HSBC settles bondholders’ claims of Libor manipulation
NEW YORK – HSBC Holdings Plc has settled claims by a group of US bondholders that it conspired with rivals to rig the Libor benchmark interest rate, according to a New York court filing on Monday by the bondholders’ attorneys.
The filing did not disclose the terms of the settlement, which it said must be approved by US District Judge Naomi Reice Buchwald in Manhattan federal court. “We are pleased the matter is resolved,” said HSBC spokesman Rob Sherman. He did not comment on the terms of the deal.
Lawyers for the bondholders could not immediately be reached.

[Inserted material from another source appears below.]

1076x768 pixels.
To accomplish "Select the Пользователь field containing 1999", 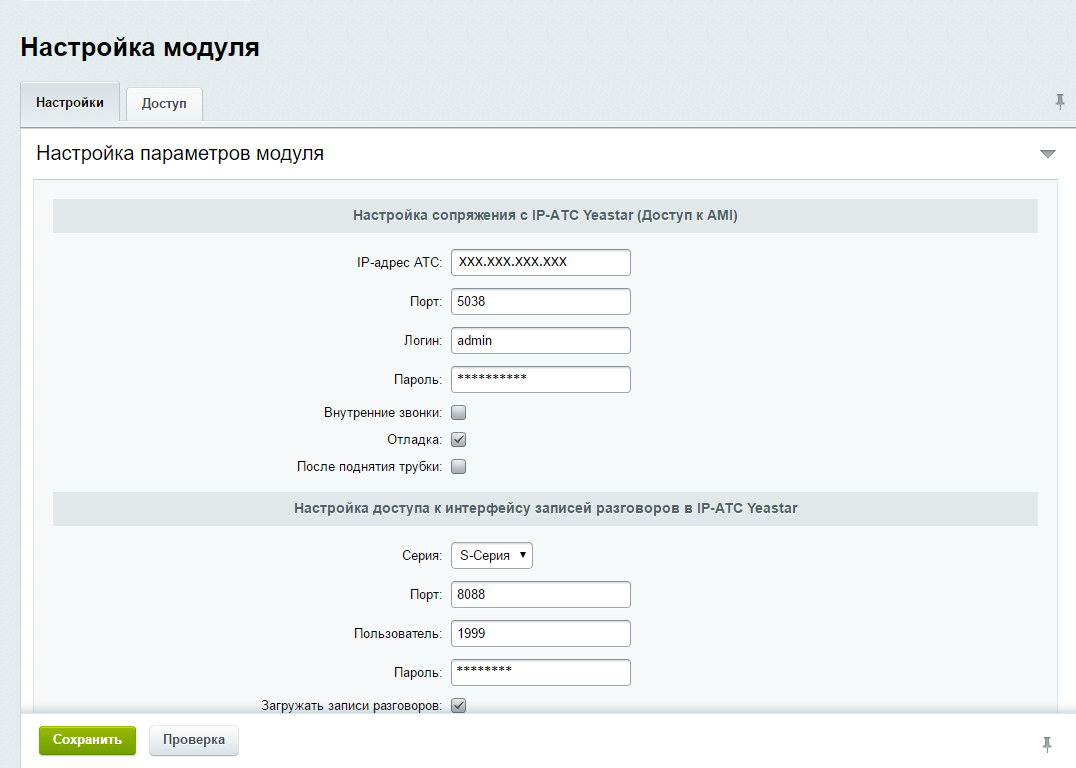I will [x=540, y=633].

Libor, or the London Interbank Offered Rate, is used to set rates on hundreds of trillions of dollars of transactions, including for credit cards, student loans and mortgages. It is calculated based on submissions by banks.
A variety of investors have accused HSBC and other banks of suppressing Libor before, during and after the 2008 financial crisis to boost earnings or make their balance sheets look healthier.
If approved, the settlement announced Monday would cover a class of bondholders claiming that Libor rigging caused them to receive artificially low returns on more than $500 billion (387.4 billion pounds) of dollar-denominated debt whose interest payouts were linked to Libor.
The bondholders announced in October that they had settled similar claims against Barclays Plc and UBS AG, which are among the banks that have been sued alongside HSBC.
The bondholders’ lawyers said in Monday’s filing that they planned to submit a formal motion to approve all three settlements.